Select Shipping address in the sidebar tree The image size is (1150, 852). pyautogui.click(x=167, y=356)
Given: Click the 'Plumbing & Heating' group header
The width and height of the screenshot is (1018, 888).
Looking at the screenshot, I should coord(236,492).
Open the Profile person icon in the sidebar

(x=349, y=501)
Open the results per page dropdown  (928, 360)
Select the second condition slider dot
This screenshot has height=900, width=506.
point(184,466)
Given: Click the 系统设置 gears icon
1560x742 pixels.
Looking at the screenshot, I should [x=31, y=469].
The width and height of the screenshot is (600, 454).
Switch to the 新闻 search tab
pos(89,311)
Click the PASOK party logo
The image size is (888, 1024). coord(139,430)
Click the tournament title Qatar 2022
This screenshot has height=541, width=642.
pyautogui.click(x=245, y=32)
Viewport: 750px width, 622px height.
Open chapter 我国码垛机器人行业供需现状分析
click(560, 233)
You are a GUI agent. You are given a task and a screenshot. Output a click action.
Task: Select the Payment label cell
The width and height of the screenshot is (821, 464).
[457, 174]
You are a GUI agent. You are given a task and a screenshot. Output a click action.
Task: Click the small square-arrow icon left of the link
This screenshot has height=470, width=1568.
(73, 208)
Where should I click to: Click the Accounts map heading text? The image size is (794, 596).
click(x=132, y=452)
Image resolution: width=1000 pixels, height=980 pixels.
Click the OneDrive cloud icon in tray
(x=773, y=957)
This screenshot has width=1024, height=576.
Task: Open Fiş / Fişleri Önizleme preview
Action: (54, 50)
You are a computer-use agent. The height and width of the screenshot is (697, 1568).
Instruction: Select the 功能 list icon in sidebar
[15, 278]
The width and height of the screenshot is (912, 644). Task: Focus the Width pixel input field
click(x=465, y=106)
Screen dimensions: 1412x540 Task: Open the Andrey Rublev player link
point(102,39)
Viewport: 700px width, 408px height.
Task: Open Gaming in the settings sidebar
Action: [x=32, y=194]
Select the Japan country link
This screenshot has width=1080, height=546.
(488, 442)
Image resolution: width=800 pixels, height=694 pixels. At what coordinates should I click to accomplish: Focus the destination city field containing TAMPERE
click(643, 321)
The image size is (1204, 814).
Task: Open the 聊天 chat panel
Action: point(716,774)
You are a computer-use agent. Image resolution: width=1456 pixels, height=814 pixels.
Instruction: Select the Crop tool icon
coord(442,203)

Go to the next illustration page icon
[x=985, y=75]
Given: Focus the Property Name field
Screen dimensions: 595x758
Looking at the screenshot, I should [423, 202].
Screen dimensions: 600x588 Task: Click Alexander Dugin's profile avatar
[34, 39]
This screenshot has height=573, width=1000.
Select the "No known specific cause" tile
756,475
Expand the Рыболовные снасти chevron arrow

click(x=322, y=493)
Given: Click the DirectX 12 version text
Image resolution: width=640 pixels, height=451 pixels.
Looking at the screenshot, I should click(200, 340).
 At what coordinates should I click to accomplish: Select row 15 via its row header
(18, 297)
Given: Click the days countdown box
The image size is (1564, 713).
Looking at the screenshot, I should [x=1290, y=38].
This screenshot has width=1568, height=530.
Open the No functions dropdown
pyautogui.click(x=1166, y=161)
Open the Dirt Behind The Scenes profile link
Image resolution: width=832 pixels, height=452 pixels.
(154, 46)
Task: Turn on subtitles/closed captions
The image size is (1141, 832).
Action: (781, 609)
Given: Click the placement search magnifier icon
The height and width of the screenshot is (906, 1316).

> _Exercise details_
Could you retype every record above exactly as given?

> _Task output_
Select Shipping address in the sidebar tree The image size is (1150, 852). pyautogui.click(x=167, y=356)
Given: Click the 'Plumbing & Heating' group header
The width and height of the screenshot is (1018, 888).
Looking at the screenshot, I should coord(236,492).
Open the Profile person icon in the sidebar

(x=349, y=501)
Open the results per page dropdown  (928, 360)
Select the second condition slider dot
This screenshot has height=900, width=506.
point(184,466)
Given: Click the 系统设置 gears icon
1560x742 pixels.
Looking at the screenshot, I should [x=31, y=469].
The width and height of the screenshot is (600, 454).
Switch to the 新闻 search tab
pos(89,311)
Click the PASOK party logo
The image size is (888, 1024). coord(139,430)
Click the tournament title Qatar 2022
This screenshot has height=541, width=642.
pyautogui.click(x=245, y=32)
Viewport: 750px width, 622px height.
Open chapter 我国码垛机器人行业供需现状分析
click(560, 233)
You are a GUI agent. You are given a task and a screenshot. Output a click action.
Task: Select the Payment label cell
The width and height of the screenshot is (821, 464).
[457, 174]
You are a GUI agent. You are given a task and a screenshot. Output a click action.
Task: Click the small square-arrow icon left of the link
This screenshot has height=470, width=1568.
(73, 208)
Where should I click to: Click the Accounts map heading text? The image size is (794, 596).
click(x=132, y=452)
Image resolution: width=1000 pixels, height=980 pixels.
Click the OneDrive cloud icon in tray
(x=773, y=957)
This screenshot has width=1024, height=576.
Task: Open Fiş / Fişleri Önizleme preview
Action: (54, 50)
You are a computer-use agent. The height and width of the screenshot is (697, 1568).
Instruction: Select the 功能 list icon in sidebar
[15, 278]
The width and height of the screenshot is (912, 644). Task: Focus the Width pixel input field
click(x=465, y=106)
Screen dimensions: 1412x540 Task: Open the Andrey Rublev player link
point(102,39)
Viewport: 700px width, 408px height.
Task: Open Gaming in the settings sidebar
Action: [x=32, y=194]
Select the Japan country link
This screenshot has width=1080, height=546.
(488, 442)
Image resolution: width=800 pixels, height=694 pixels. At what coordinates should I click to accomplish: Focus the destination city field containing TAMPERE
click(643, 321)
The image size is (1204, 814).
Task: Open the 聊天 chat panel
Action: point(716,774)
You are a computer-use agent. Image resolution: width=1456 pixels, height=814 pixels.
Instruction: Select the Crop tool icon
coord(442,203)

Go to the next illustration page icon
[x=985, y=75]
Given: Focus the Property Name field
Screen dimensions: 595x758
Looking at the screenshot, I should [423, 202].
Screen dimensions: 600x588 Task: Click Alexander Dugin's profile avatar
[34, 39]
This screenshot has height=573, width=1000.
Select the "No known specific cause" tile
756,475
Expand the Рыболовные снасти chevron arrow

click(x=322, y=493)
Given: Click the DirectX 12 version text
Image resolution: width=640 pixels, height=451 pixels.
Looking at the screenshot, I should click(200, 340).
 At what coordinates should I click to accomplish: Select row 15 via its row header
(18, 297)
Given: Click the days countdown box
The image size is (1564, 713).
Looking at the screenshot, I should [x=1290, y=38].
This screenshot has width=1568, height=530.
Open the No functions dropdown
pyautogui.click(x=1166, y=161)
Open the Dirt Behind The Scenes profile link
Image resolution: width=832 pixels, height=452 pixels.
(154, 46)
Task: Turn on subtitles/closed captions
The image size is (1141, 832).
Action: (781, 609)
Given: Click the placement search magnifier icon
The height and width of the screenshot is (906, 1316).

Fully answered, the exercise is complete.